Special mention other than above are

  • Trivial traumas are more. Minor head injuries in bathroom or at home. Not remembered by patient due to dementia. And if trauma/ fall is night then not witnessed by relatives. Chronic subdural haematoma. Is notorious in presentation. Gradual change in behaviour, headache, difficulty in walking, etc present. As history of fall and head injury few days or weeks ago is not known. Normal pressure hydrocephalus or Dementia or CVA or post ictal can also mimic like this. Get the scan done urgently. Refer to specialist. As other systemic illness are present in almost all patients.

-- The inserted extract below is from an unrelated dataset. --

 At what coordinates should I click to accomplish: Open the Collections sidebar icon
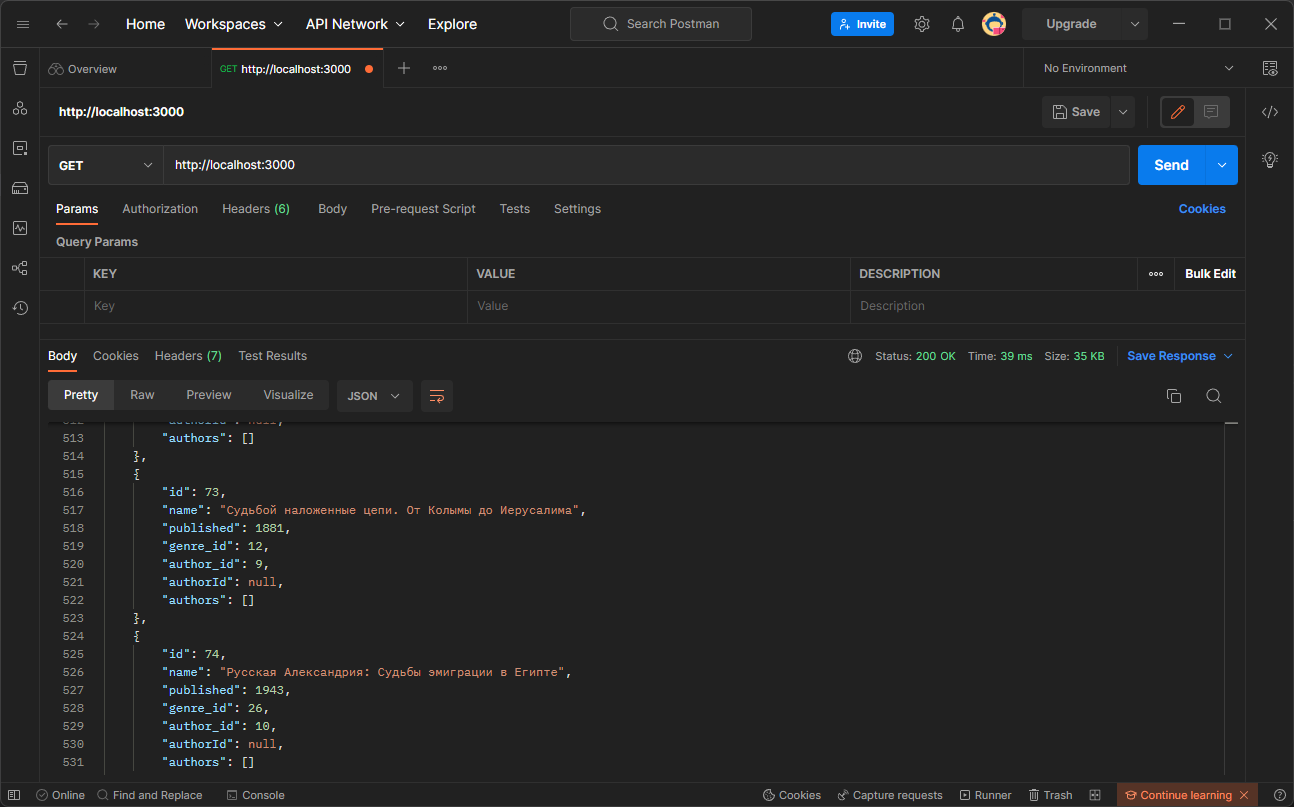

  • Same minor fall can cause vertebral fractures. Because bones osteoporotic. There can be spontaneous fracture vertebrae. Whenever there is indication that there was fall. Like some skin bluish discoloration. Contusion or abrasion of skin. Quite common because patients are on antiplatelet drugs . it is safer to get MR Scan screening of all spine done. Treatment is based on findings of the scan and neurodeficit present. Patient should not be made sit up while transporting. Neck should be supported with collar or pillows.

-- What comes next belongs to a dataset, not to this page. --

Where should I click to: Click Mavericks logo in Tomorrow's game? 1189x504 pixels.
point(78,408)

  • Because of cerebral atrophy and degenerative changes and previous CVA or history of brain surgery etc, these patients have changed behaviour, moody, sometimes aggressive as well, forgetfulness , lack self care, un co operative behaviour, etc. all this complicates the treatment and nursing care. There is huge emotional and physical burden on the caregivers. Practically whole family is disturbed.

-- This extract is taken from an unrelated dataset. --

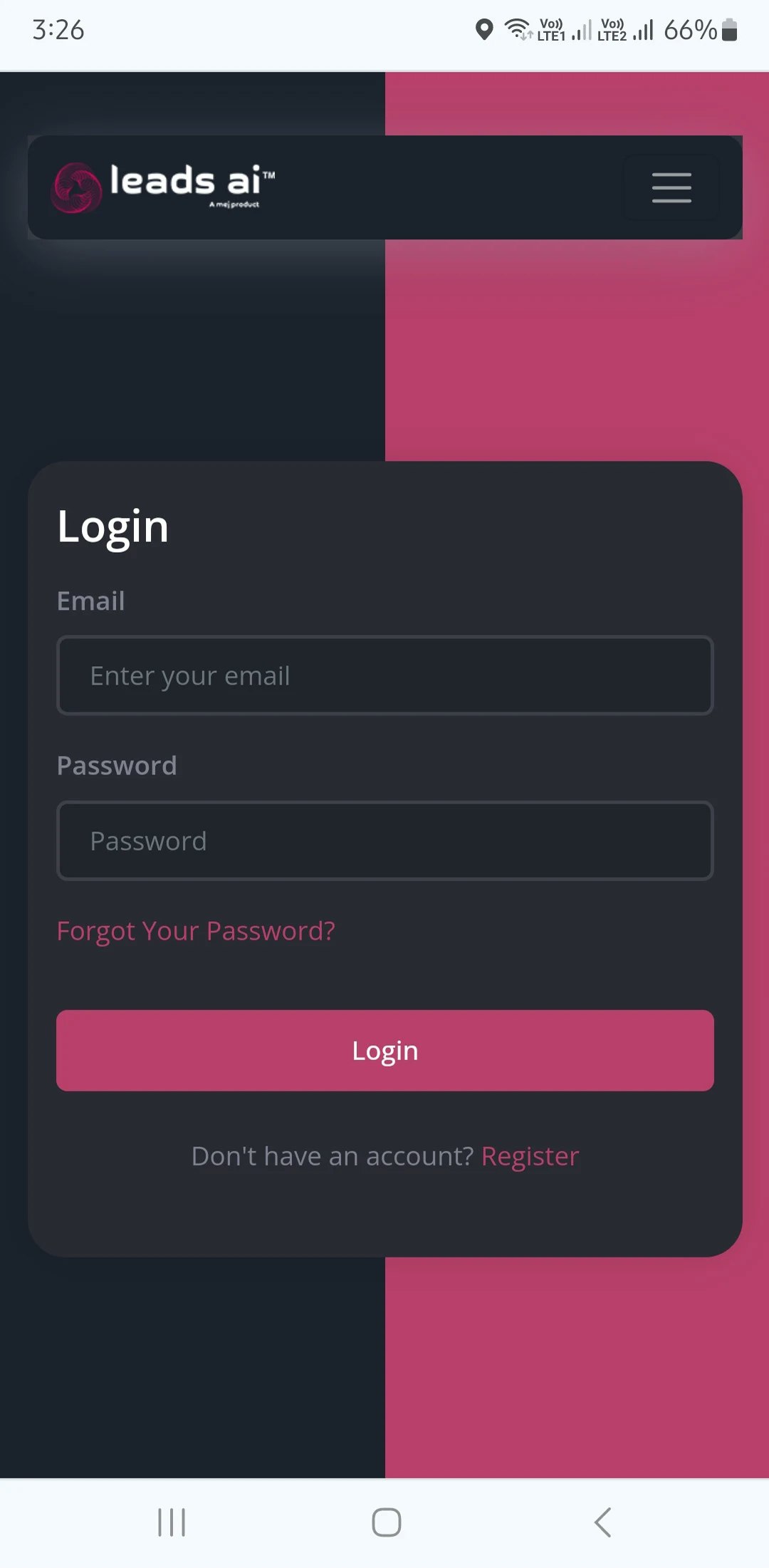
Task: Tap the leads ai swirl logo icon
Action: coord(76,187)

  • As overall immunity and strength is low, recovery is also very slow. Treatment involves financial burden to family. As this elder member is not earning member. Often treatment is life long for simultenous CNS as well other system illnesses.Here the role of GP as counsellar is more, as he/she knows that family since long time. Every time it is not possible to take patient to specialist for minor health issue or for follow up. Arranging ambulance and managing man power is not easy financially and physically.

  • Other degenerative illness. Parkinsonism, movement disorders, tremors, Weakness, NPH, Spondylosis, etc. main care is to be taken of the drug interactions. As patients are on many drugs with some kidney or liver disease.